Acute RyR2 activation by exchange protein directly activated by cAMP (Epac) reversibly perturbs myocyte Ca2+ homeostasis, slows myocardial action potential conduction, and exerts pro-arrhythmic effects. Loose patch-clamp studies, preserving in vivo extracellular and intracellular conditions, investigated Na+ current in intact cardiomyocytes in murine atrial and ventricular preparations following Epac activation. Depolarising steps to varying test voltages activated typical voltage-dependent Na+ currents.

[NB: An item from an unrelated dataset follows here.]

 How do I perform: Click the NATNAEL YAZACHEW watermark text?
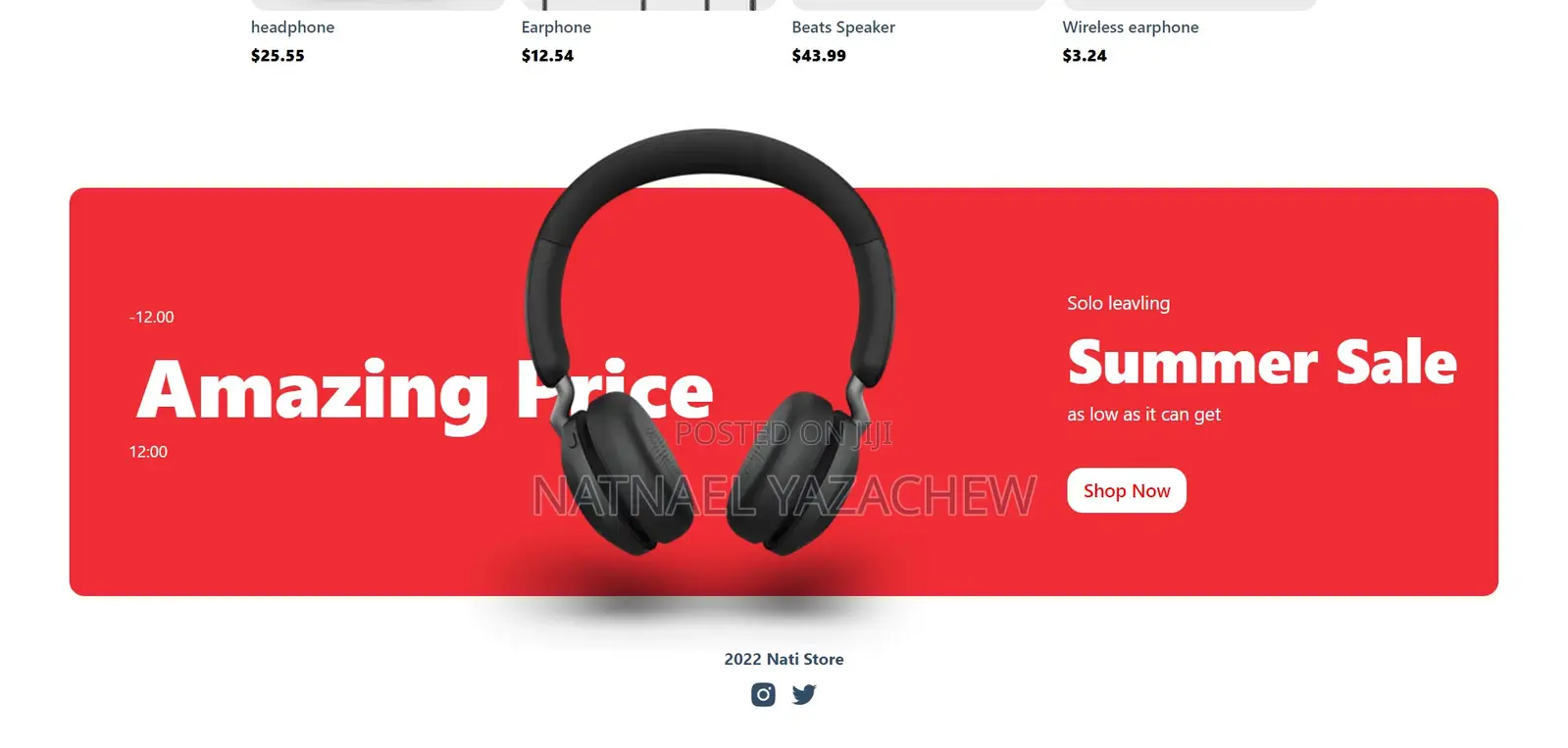[x=784, y=495]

Plots of peak current against depolarisation from resting potential gave pretreatment maximum atrial and ventricular currents of -20.23±1.48(17) and -29.8±2.4(10) pA/μm2 (means± SEM (n)). Challenge by 8- CPT (1 μM) reduced these currents to -11.21±0.91(12) (p<0.004) and -19.3±1.6(11) pA/μm2 (p<0.04) respectively. Currents following further addition of the RyR2 inhibitor dantrolene (10 μM) (-19.91±2.84(13) and -26.6±1.7(17)), and dantrolene whether alone (-19.53±1.97(8) and -27.6±1.9(14)) or combined with 8-CPT (-19.93±2.59(12) and -29.9±2.5(11)), were indistinguishable from pretreatment values (all p>>0.05). Assessment of the inactivation that followed by applying subsequent steps to a fixed voltage 100 mV positive to resting potential gave concordant results. Half-maximal inactivation voltages and steepness factors, and time constants for Na+ current recovery from inactivation in double-pulse experiments, were similar through all the pharmacological conditions. Intracellular sharp microelectrode membrane potential recordings in intact Langendorff-perfused preparations demonstrated concordant variations in maximum rates of atrial and ventricular action potential upstroke, (dV/dt)max. We thus demonstrate an acute, reversible, Na+ channel inhibition offering a possible mechanism for previously reported pro-arrhythmic slowing of AP propagation following modifications of Ca2+ homeostasis, complementing earlier findings from chronic alterations in Ca2+ homeostasis in genetically modified RyR2-P2328S hearts.